» **Aim of the exercise**
Where the records below show the word "scrollbar" in a line, please copy that line.

» **Dataset entries**

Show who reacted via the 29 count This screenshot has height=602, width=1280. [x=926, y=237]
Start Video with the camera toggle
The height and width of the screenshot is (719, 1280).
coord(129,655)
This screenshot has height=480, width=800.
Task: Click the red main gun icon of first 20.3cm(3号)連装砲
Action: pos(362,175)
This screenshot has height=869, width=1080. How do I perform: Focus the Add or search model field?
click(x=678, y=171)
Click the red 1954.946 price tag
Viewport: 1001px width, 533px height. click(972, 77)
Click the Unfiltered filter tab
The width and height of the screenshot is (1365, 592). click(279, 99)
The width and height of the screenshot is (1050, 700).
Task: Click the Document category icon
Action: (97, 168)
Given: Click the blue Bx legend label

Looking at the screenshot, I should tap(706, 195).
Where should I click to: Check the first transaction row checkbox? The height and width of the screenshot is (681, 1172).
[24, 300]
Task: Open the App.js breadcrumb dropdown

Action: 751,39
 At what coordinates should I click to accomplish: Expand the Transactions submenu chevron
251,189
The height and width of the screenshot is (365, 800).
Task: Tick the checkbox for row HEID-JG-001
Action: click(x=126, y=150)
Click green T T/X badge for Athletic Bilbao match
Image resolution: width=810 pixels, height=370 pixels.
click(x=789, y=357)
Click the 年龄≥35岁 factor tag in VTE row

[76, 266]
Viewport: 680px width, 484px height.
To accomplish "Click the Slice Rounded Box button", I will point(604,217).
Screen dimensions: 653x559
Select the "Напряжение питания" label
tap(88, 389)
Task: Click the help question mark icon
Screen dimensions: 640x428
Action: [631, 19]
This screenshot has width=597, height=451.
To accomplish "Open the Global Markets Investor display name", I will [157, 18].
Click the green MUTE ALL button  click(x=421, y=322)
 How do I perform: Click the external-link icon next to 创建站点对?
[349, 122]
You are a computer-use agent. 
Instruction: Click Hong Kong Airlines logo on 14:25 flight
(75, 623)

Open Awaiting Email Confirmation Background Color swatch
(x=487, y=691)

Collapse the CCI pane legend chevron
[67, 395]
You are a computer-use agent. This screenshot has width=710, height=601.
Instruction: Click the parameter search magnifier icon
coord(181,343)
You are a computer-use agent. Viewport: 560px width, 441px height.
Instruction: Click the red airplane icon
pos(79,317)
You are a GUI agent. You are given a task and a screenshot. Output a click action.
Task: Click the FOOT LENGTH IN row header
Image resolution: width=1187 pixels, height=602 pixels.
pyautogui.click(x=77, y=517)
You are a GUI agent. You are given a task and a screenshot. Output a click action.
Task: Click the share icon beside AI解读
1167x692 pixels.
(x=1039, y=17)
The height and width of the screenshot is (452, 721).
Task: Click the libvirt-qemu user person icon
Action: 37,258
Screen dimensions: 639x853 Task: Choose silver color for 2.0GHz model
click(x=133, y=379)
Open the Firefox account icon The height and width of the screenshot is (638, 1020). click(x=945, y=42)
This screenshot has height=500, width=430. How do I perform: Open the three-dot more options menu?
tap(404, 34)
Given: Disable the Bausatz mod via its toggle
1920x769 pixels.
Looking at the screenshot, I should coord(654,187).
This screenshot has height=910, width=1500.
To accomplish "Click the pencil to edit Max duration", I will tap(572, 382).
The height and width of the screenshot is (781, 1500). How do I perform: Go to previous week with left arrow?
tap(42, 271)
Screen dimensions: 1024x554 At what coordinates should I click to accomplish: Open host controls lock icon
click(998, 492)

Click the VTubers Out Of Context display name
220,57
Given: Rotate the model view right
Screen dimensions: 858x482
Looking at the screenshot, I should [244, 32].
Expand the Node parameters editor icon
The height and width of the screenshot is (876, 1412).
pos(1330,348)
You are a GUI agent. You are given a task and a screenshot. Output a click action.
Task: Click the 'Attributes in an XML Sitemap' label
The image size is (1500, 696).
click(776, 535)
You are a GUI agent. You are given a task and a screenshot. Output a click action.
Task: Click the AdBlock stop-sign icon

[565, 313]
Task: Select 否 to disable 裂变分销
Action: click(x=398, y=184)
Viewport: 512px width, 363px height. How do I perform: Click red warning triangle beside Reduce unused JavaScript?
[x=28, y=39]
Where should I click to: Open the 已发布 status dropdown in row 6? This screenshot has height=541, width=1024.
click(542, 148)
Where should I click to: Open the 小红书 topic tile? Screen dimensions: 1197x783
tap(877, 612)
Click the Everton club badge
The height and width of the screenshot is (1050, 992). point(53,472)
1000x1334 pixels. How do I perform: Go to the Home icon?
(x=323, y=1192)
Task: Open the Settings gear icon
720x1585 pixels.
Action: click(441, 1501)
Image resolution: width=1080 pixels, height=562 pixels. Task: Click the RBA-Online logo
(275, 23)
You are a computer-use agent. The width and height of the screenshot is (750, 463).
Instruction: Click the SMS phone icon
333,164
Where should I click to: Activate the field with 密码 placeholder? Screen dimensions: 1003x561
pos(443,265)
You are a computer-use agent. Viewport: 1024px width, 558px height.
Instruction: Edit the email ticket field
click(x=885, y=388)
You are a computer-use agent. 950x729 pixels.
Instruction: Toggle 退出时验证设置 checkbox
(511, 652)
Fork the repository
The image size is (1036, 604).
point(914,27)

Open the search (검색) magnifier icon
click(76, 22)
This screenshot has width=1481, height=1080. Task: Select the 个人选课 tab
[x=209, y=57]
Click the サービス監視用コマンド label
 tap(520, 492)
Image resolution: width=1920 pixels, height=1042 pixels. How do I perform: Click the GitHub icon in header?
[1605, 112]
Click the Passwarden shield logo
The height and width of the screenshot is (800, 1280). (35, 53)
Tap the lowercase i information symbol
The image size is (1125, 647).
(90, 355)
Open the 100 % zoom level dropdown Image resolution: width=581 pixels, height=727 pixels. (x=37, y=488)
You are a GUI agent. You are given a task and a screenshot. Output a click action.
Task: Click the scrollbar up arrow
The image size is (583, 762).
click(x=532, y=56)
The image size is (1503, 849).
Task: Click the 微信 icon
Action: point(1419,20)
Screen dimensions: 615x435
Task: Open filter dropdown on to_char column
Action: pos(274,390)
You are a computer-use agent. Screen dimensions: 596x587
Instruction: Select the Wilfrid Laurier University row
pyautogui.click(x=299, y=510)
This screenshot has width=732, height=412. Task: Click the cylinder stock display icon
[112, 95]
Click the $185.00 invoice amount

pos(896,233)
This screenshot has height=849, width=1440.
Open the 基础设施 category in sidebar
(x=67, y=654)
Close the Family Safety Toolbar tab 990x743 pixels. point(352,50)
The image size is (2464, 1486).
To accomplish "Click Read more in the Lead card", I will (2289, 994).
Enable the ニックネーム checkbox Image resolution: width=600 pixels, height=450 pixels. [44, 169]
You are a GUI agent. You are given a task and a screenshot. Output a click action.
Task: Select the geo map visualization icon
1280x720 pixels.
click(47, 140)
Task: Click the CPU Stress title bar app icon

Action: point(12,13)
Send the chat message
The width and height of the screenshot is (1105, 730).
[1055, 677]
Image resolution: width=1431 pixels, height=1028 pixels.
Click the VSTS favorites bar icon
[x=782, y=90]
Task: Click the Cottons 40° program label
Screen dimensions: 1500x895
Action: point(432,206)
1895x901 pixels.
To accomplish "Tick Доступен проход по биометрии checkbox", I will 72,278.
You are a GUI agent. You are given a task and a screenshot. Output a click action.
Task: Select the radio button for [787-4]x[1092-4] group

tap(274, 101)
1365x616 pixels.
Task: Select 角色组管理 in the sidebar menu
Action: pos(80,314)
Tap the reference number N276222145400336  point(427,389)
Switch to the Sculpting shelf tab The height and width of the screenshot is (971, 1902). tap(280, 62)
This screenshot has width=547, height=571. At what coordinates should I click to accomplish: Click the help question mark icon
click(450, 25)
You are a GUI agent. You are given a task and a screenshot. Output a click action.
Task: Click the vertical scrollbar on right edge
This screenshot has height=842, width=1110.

» **Solution to this task**
Task: Click the scrollbar up arrow
Task: Click the vertical scrollbar on right edge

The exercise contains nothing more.